Il vitalismo di Agamben dunque si rovescia nel suo contrario, in una sfida alla bella morte. E quanto è sintomatico che egli citi il cap. XX del libro I dei Saggi di Montaigne: “Non sappiamo dove la morte ci aspetta, aspettiamola ovunque[26]? Uscite, infettatevi, piegatevi al male, perché oggi stesso saremo nel regno dei cieli. Il ricordo di Jean-Luc Nancy, in fondo, è significativo: “Quasi trent’anni fa, i medici hanno giudicato che dovessi sottopormi a un trapianto di cuore. Giorgio fu una delle poche persone che mi consigliò di non ascoltarli. Se avessi seguito il suo consiglio probabilmente sarei morto ben presto”[27].

La rivendicazione del mondo si introflette in una rinuncia al mondo, con una posa, dicevamo, aristocratica[28] che in definitiva è non solo impolitica, ma reazionaria. O reazionaria in quanto impolitica. Laddove ‘reazionario’ ha da essere inteso non volgarmente come ‘di destra’, ma come antimoderno. Se il moderno è la sfida rivoluzionaria alla violenza e al potere, se il moderno è l’idea che essi possano essere domati (anche attraverso lo Stato e il diritto), pur essendo consapevoli che uno scarto e un resto di violenza originaria si evoca continuamente dal fondo uccisore di ogni imperativo (per citare Lacan), allora Agamben è reazionario. E lo è perché ritiene che il diritto e lo Stato abbiano come paradigma l’annientamento delle forme-di-vita nella loro riduzione a nuda vita, e che da questa cattura – che opera da sempre e per sempre – non ci si possa liberare (a meno che non ci si neghi, diventando inutili e in definitiva morendo).

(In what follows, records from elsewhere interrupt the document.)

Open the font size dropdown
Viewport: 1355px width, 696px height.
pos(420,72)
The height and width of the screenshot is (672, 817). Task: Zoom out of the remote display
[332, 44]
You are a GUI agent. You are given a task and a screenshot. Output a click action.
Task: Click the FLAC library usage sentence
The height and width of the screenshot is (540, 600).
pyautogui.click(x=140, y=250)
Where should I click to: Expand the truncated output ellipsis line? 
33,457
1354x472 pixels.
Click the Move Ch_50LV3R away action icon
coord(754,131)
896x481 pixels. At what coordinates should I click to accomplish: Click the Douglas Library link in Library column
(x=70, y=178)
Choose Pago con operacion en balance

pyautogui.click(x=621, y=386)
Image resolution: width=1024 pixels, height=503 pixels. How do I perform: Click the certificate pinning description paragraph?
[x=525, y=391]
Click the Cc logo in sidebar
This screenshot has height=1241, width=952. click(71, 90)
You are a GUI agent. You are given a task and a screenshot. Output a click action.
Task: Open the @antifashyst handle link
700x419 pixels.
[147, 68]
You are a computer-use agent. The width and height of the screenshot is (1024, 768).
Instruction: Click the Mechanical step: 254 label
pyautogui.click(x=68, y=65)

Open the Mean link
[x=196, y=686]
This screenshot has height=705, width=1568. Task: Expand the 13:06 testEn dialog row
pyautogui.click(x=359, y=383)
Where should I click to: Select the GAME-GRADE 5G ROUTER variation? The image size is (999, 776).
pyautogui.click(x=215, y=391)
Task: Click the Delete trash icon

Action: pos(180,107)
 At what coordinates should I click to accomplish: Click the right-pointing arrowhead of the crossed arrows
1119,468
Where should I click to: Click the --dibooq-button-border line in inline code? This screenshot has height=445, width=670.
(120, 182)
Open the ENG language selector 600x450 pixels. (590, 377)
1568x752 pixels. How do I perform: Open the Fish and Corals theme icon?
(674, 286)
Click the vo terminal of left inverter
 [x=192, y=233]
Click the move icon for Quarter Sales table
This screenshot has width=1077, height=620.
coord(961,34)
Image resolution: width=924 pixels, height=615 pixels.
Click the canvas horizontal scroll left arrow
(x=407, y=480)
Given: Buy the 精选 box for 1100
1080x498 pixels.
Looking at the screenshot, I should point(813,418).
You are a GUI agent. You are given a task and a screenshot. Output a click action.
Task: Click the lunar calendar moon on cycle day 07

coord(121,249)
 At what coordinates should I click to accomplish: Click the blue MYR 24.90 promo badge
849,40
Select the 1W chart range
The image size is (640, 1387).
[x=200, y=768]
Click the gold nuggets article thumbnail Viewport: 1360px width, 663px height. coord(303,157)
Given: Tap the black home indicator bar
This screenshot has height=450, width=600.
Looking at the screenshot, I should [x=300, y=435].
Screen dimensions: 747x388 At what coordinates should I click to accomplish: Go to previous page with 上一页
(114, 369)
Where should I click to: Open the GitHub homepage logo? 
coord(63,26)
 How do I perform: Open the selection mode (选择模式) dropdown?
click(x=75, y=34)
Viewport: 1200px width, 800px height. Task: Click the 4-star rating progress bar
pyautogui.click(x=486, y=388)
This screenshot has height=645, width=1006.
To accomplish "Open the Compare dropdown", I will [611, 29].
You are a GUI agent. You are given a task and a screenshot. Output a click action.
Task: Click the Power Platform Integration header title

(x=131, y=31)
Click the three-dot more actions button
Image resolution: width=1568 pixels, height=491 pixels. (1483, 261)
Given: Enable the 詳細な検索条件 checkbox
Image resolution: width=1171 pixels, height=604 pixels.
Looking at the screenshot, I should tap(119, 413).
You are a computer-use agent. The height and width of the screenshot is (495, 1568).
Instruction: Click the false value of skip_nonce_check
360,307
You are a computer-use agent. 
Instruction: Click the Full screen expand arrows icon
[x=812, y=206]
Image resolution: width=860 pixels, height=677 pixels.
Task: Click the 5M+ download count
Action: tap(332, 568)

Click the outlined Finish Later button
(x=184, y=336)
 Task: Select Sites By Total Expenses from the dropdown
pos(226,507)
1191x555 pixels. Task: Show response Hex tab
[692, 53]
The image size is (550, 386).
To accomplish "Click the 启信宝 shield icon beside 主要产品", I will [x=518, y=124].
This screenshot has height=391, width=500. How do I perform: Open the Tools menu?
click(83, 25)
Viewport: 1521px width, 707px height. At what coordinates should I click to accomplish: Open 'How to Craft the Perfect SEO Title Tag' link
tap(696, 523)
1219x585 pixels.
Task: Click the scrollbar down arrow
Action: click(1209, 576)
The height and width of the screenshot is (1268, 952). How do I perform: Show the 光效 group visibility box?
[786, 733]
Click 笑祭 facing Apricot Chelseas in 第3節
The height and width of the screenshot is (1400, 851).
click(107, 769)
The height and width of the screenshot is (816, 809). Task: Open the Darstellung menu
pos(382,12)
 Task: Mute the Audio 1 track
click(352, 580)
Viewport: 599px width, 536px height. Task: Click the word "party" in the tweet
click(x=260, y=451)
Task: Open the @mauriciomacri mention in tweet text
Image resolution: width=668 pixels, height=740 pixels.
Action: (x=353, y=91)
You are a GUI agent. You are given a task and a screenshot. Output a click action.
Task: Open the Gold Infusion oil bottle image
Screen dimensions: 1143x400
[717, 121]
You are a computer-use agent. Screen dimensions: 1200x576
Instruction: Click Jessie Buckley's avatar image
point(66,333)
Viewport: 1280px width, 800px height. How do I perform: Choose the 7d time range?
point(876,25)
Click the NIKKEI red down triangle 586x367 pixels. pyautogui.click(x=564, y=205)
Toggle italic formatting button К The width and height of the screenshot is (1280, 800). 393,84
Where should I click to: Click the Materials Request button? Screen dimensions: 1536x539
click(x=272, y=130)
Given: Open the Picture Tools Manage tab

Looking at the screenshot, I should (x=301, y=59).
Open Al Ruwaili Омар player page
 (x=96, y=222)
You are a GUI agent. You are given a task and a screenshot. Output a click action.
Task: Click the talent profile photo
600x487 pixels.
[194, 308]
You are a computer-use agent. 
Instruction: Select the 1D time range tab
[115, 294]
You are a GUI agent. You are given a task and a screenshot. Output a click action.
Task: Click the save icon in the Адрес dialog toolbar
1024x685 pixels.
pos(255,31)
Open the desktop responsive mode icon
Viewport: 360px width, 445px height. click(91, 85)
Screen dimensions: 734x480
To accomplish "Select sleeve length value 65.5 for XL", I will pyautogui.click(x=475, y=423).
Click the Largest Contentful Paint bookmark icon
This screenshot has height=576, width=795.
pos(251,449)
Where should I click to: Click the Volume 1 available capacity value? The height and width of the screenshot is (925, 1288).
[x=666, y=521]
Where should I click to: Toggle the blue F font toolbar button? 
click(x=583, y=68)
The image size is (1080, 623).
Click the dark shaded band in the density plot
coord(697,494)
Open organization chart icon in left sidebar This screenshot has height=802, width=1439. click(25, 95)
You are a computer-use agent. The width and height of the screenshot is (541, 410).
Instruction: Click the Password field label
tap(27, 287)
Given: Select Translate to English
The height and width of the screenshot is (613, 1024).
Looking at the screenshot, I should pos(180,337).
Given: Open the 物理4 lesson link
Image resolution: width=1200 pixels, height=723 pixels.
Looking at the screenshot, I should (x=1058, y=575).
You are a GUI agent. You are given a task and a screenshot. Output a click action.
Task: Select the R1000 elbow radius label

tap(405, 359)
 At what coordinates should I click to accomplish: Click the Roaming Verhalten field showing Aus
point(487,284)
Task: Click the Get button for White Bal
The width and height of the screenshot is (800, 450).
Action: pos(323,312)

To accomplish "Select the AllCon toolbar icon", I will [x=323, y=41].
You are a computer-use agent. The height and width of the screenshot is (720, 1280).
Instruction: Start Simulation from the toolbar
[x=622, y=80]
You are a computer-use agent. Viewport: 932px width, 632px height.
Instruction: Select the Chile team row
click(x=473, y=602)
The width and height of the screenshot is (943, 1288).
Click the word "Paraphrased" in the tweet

Viene in mente una straordinaria tragicommedia di Shakespeare, Misura per misura, sul potere sovrano in età moderna, sulla debolezza del sovrano che deve implorare di essere amato, un’opera nella quale c’è una vera canaglia, Barnardine, che viene chiamata al patibolo e vi si sottrae urlando ai suoi esecutori “Vi prenda la peste alla gola!”. Egli è l’anti-Bartleby: non vuole morire, e non morirà. Avrebbe dovuto al posto di Claudio, gentiluomo accusato di fornicazione, che – pur salvandosi in ragione del suo status – riuscirà solo a dire: “Invocando di vivere, scopro che cerco di morire”[29].